Has petrol had its day? If you look at recent sales figures both for diesel fuel and diesel-engine vehicles, it doesn’t seem such an unreasonable question.
Figures published earlier this month by the AA show that UK petrol sales fell by almost a quarter between 2007 and 2012.
But over the same five-year period, the amount of diesel sold on the nation's forecourts rose by 13 per cent.
AA president Edmund King said that a fall in overall fuel sales was down to rising prices.
He added that the increased take-up of diesel cars and vehicles with smaller petrol engines had also played an important part.
Meanwhile, according to statistics from trade body the Society of Motor Manufacturers and Traders (SMMT), diesels accounted for more than half of all new car sales in both 2011 and 2012.
So what's behind diesel's rise?
It's the economy, stupid
According to Jim Holder, editor of motoring magazine Autocar, there are a number of factors that have contributed to diesel’s increase in popularity.
"Improvements in technology have made diesels more efficient, and motorists have become more price conscious," Holder says.

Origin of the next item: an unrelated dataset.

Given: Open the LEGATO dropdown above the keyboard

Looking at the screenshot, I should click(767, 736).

He adds that there are significant benefits to company car drivers.
As well as better fuel economy, diesels tend to produce lower emissions than their petrol counterparts, which means lower tax bills.

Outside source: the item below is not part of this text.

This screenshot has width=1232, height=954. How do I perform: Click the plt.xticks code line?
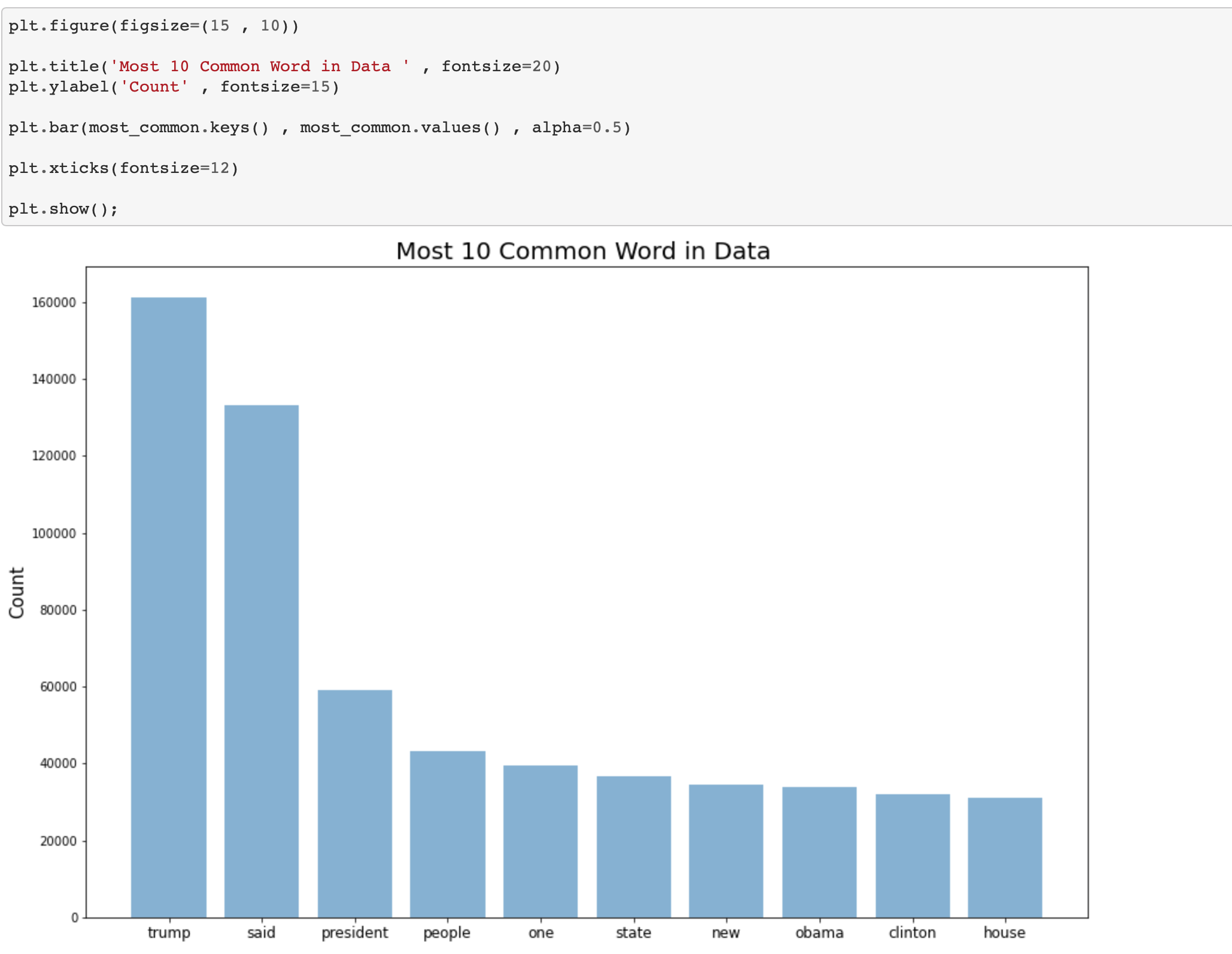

"And modern diesels aren't the smelly, clattery vehicles they were 20 years ago," Holder says.
"Even the bad ones today are acceptable in terms of performance."
Diesel sales have risen despite the fact that both the fuel and the cars themselves tend to be more expensive.

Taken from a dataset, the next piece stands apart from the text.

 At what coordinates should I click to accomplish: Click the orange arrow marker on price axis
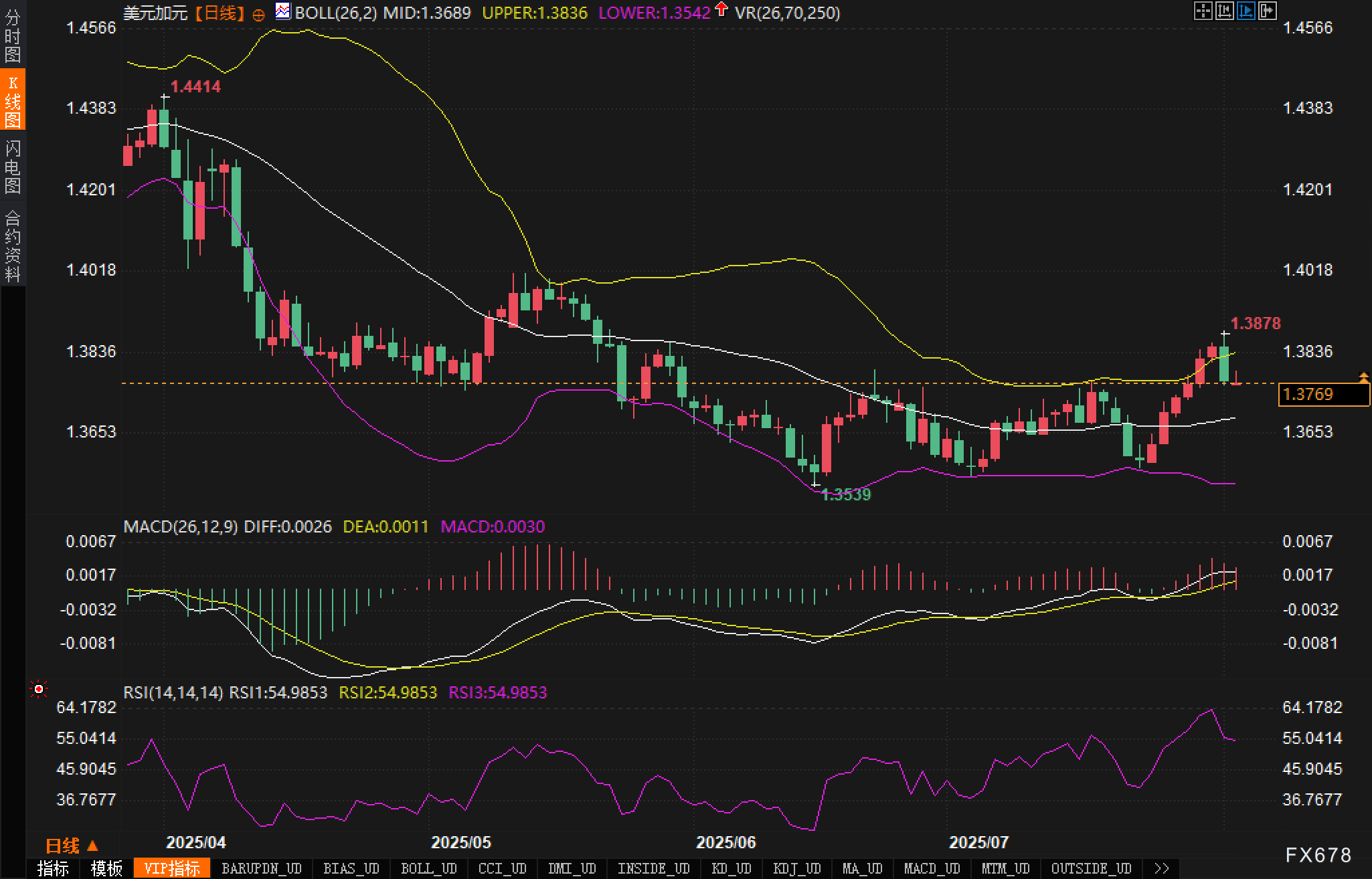1363,378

According to the website Petrolprices.com, at the time of writing the UK average price for a litre of unleaded was 137p, with a litre of diesel at just under 142p.
And a typical diesel-powered vehicle costs between £1,000 and £2,000 more than its petrol equivalent.
But because diesels do more miles to the gallon, buyers expect that over the long-term, they will save money.
Do your sums
What this means is that diesels are better suited to motorists who use their vehicles a lot.
If your car is just used for the school run and to nip to the shops, for example, it is unlikely you will generate enough fuel savings to offset a diesel model’s higher purchase price.
Luke Bosdet from the AA says: "You need to do a substantial mileage to recover your start-up costs.
"If diesel is between 10p and 15p a litre more expensive, it will take 40,000, 50,000 or 60,000 miles to make up the difference, so you have to do your sums carefully."
There are, however, a number of factors that could affect diesel's popularity in the coming years.
"Diesel engines are getting more expensive to build," Holder says.
"The new EU 'Euro 6' emissions regulations, due to come into effect in 2014, are more stringent so production costs will rise."
He adds that many manufacturers are moving towards petrol hybrid engines, which use electric motors to generate some of their power.
"Petrol hybrids are not just cheaper, but they can offer better economy on smaller engines."
Industrial demand for diesel
And Bosdet says that any future rises in the cost of diesel could swing the balance back in petrol's favour.
"When economic demand and industrial production picks up in Europe, this will lead to higher prices for diesel," he explains.
"When you decide what kind of engine to go for, you are to some extent taking a gamble on the future.
"But I wouldn't bet my mortgage on petrol phasing out diesel."
Holder says: "I don’t think diesel sales increase will carry on accelerating at the same rate as in the past couple of years.
"As the price of fuel increases, people will travel less, and smaller petrol hybrids will be more compelling, especially for city drivers."